Baker Plans Unveiled, Mineral Wells, Texas


January 14, 2010 09:34 am

The group planning to bring the Baker Hotel back to life say they will keep it largely as it was when it opened 80 years ago – a destination hotel and spa.  Representatives from the Baker Hotel development group presented the hotel renovation project plans to a packed room of community members Wednesday afternoon at a Rotary Club meeting and asked for continued community support.

The group is looking to turn the long-empty Baker Hotel into a four-star destination spa and convention center, Chad Patton, vice president of Investment and Marketing Relations with Hunter Chase, told the crowd. “We want to bring back the glory of the hotel with the modern day amenities of the 21st century,” Patton said. “It really started from driving down [U.S. Highway] 180 and seeing [the hotel],” Patton said.
Laird Fairchild of Hunter Chase has ties to the nearby Rhodes Ranch and Patton said he sometimes hunts in the area.

Hunter Chase first approached the renovation of the historic hotel as a mixed-use condo or apartment-type project, according to Patton, but when the PKF study came back in March, they realized it should be a hotel and spa, “essentially what is was at one time.”   They were told a hotel could sustain a 70 percent hotel occupancy rate after it stabilized over five years and charge about an average of $170 a room each night.
After doing studies, they believe the hotel will employ between 80 and 120 people, as well as anybody brought in to help during the construction phase.

The first member of the development team to be brought on board was Thiel and Thiel of Southlake, the architect and design company.

“Shortly after, we interviewed a ton of operators,” Patton said. They decided on Jeff Trigger, founder of La Corsha Hospitality Group and current operator of the Stoneleigh Hotel and Spa in Dallas. He has operated or managed the Aldophus and the Mansion on Turtle Creek in Dallas, the Driscoll Hotel in Austin and the St. Anthony in San Antonio, according to Patton.  Trigger and La Corsha had a close relationship with HHCC, a contractor out of Austin, so they were also added to the development team, Patton said. “They’ve been at the hotel countless times with flashlights, digging around, trying to figure out what those old bones look like,” Patton said.
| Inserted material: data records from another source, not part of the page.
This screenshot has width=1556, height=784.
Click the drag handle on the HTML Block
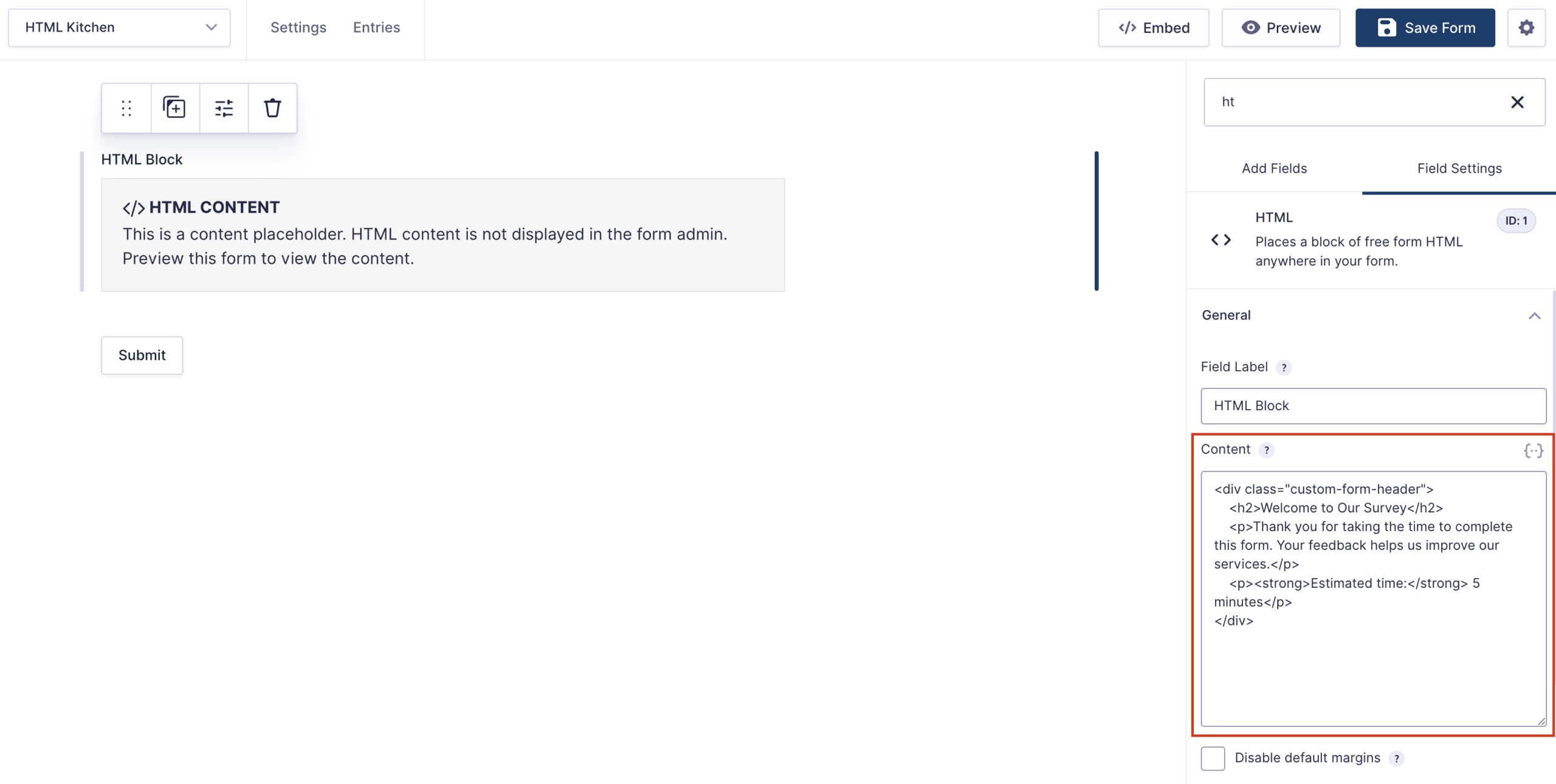126,108
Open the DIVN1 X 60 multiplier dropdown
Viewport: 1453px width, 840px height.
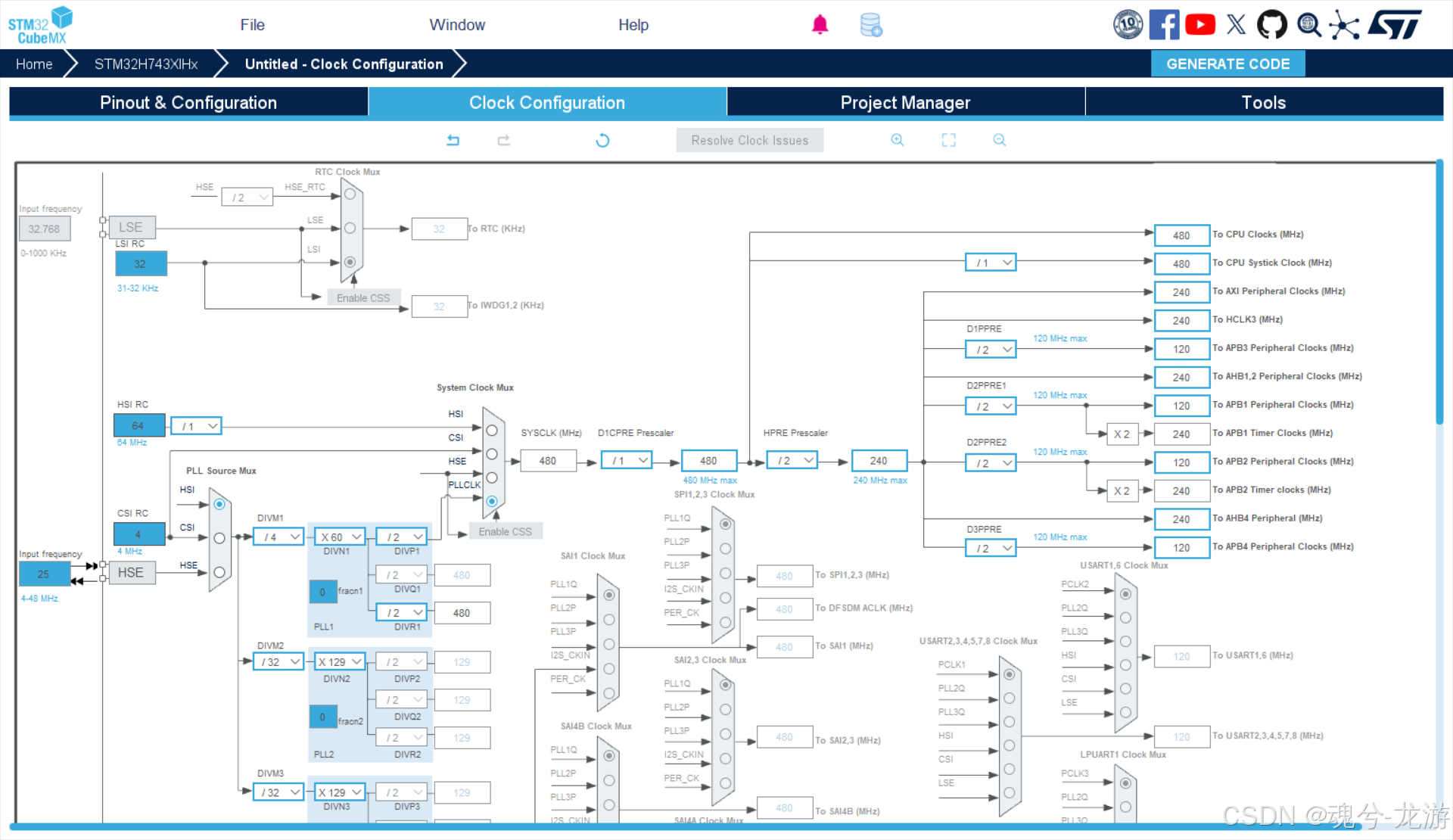pos(340,537)
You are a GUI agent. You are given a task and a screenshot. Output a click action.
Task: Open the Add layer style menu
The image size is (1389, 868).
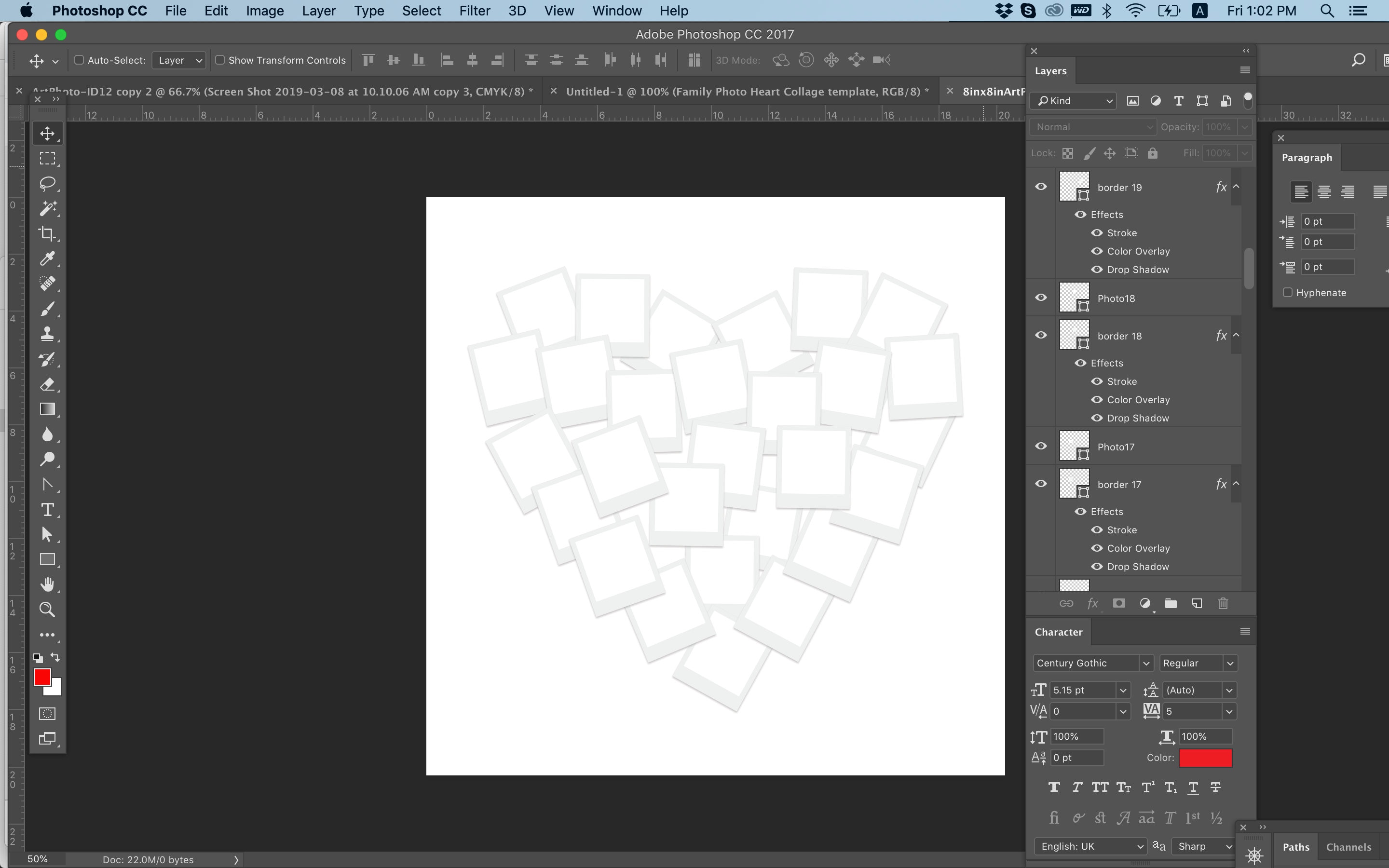[x=1093, y=603]
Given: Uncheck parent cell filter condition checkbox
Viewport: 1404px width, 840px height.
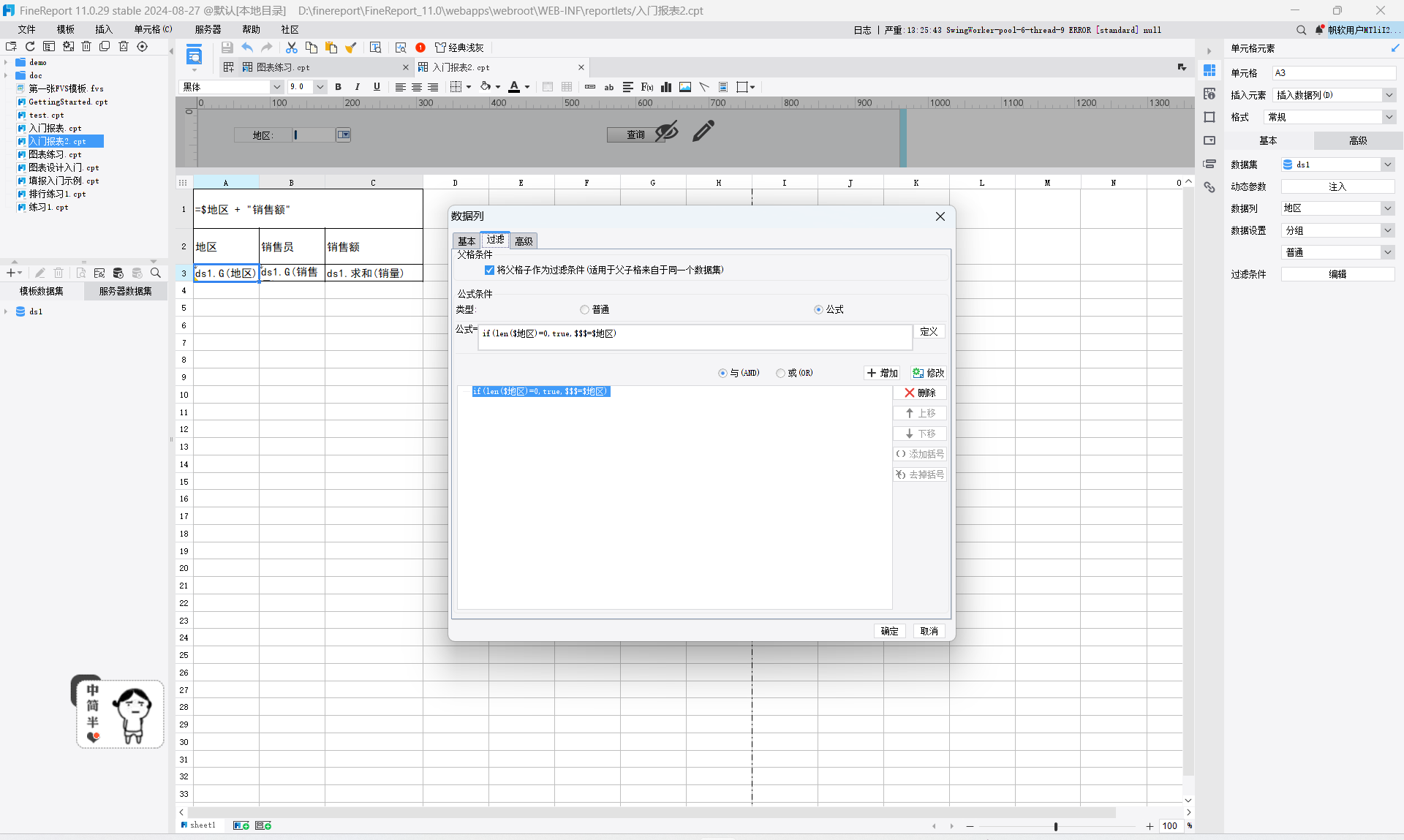Looking at the screenshot, I should (x=489, y=270).
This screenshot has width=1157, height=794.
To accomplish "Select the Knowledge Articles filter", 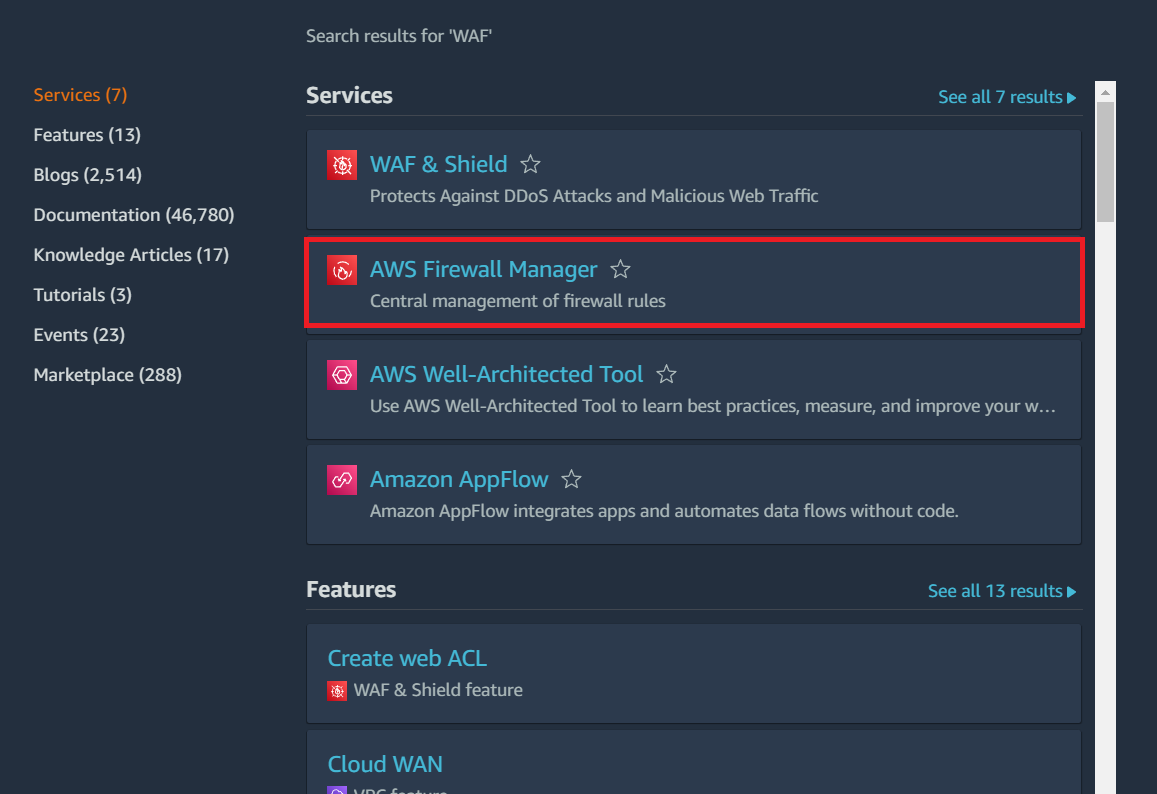I will [131, 254].
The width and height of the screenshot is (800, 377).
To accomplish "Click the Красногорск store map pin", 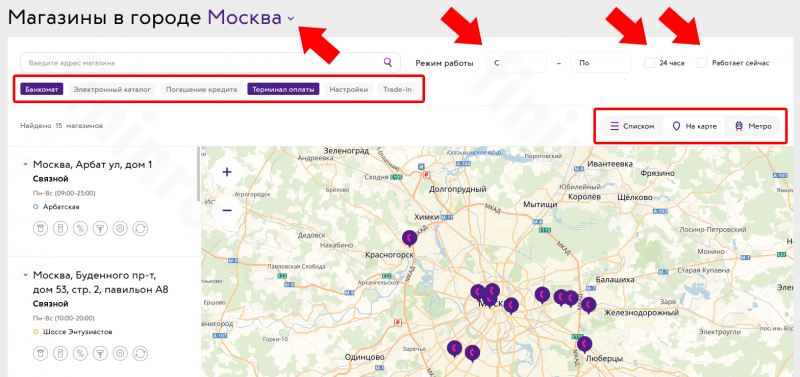I will [x=409, y=238].
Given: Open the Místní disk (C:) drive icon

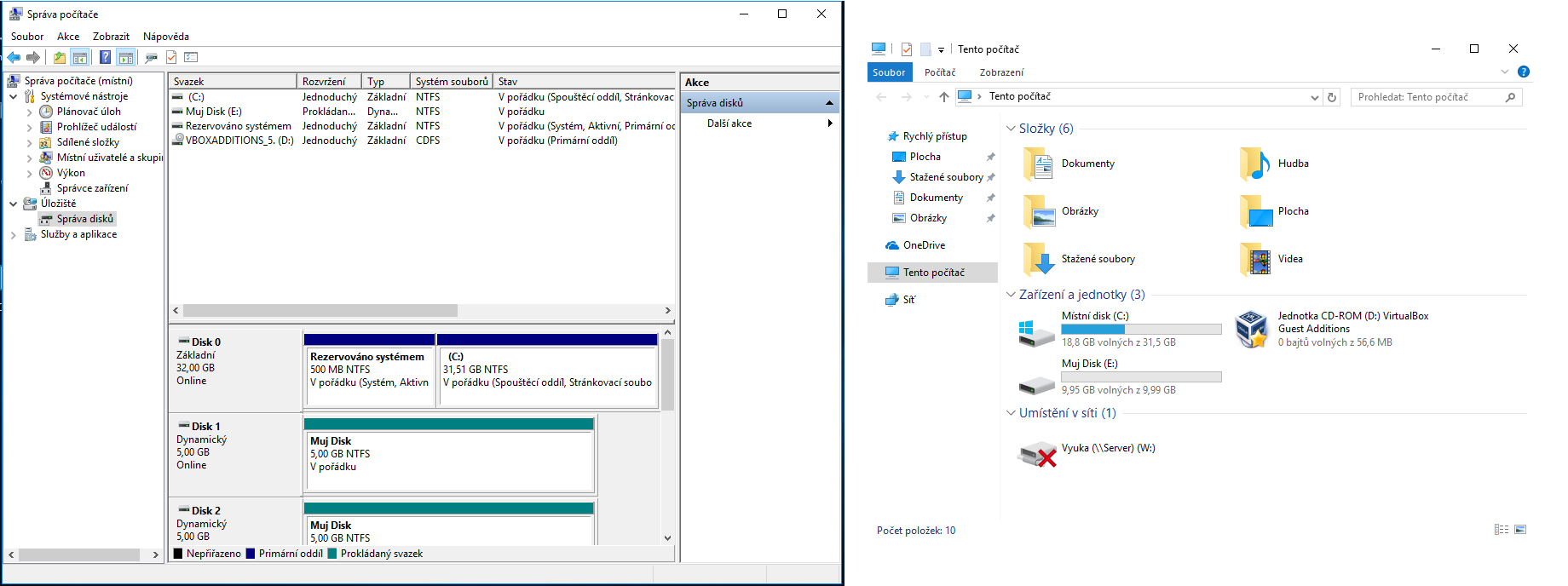Looking at the screenshot, I should point(1036,330).
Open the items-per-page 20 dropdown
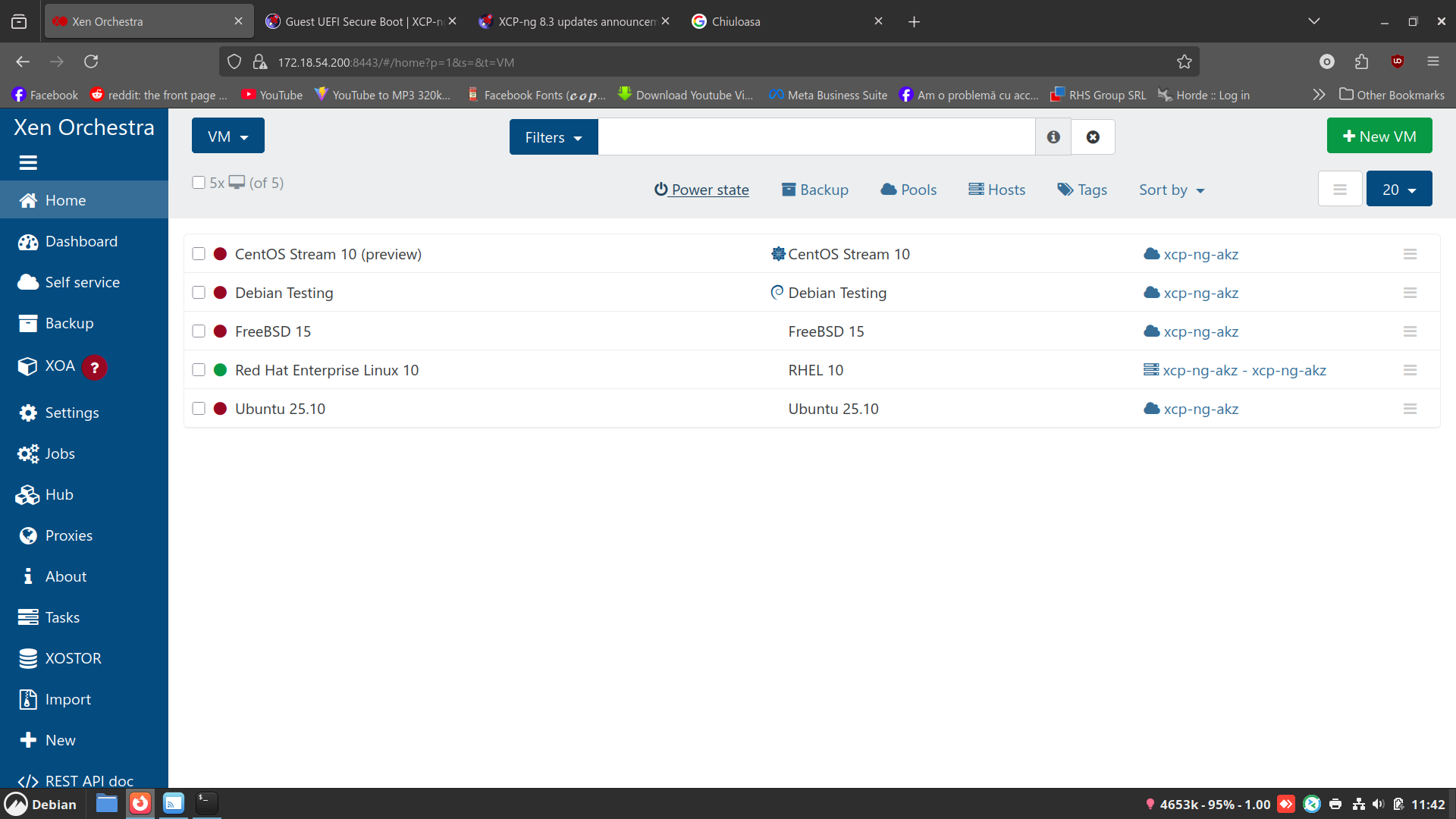Screen dimensions: 1456x819 [x=1398, y=190]
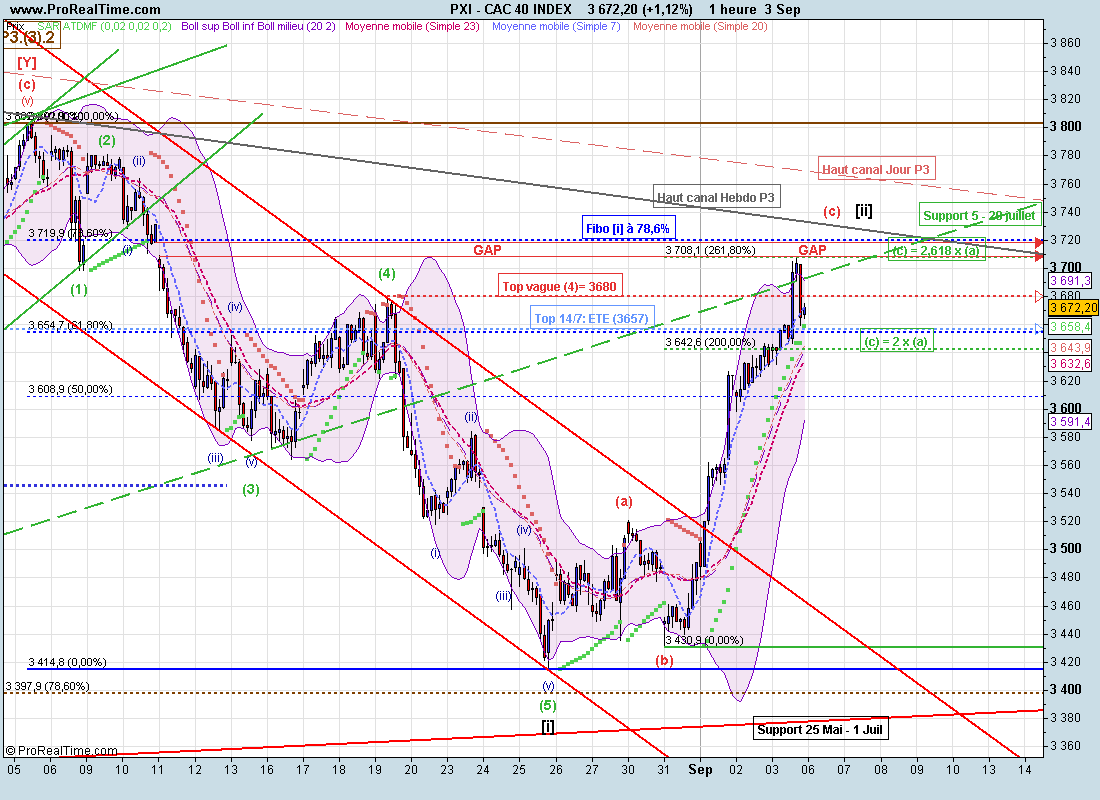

“Over the last year, we’ve been trying to figure out the best mix,” Patton said. Original plans and blueprints have been very difficult to find, according to Patton. Patton said they are pursuing a wide variety of things to finance the expensive project.

The $46 million dollar project will likely have a value of $35 million once it is finished, Patton said.
At one point they estimated the project at $57 million but have pared the cost down without compromising quality, according to Patton. They are also hoping and planning on between $20 million and $25 million in incentive financing, such as $6 million in new market tax credits, $4 million in historic tax credits, $8 million in tax increment financing district returns, $1.5 million in Brownsfield loan financing to help with asbestos abatement and other smaller grants. They are also hoping for $15 million in a U.S. Department of Agriculture loan guarantee.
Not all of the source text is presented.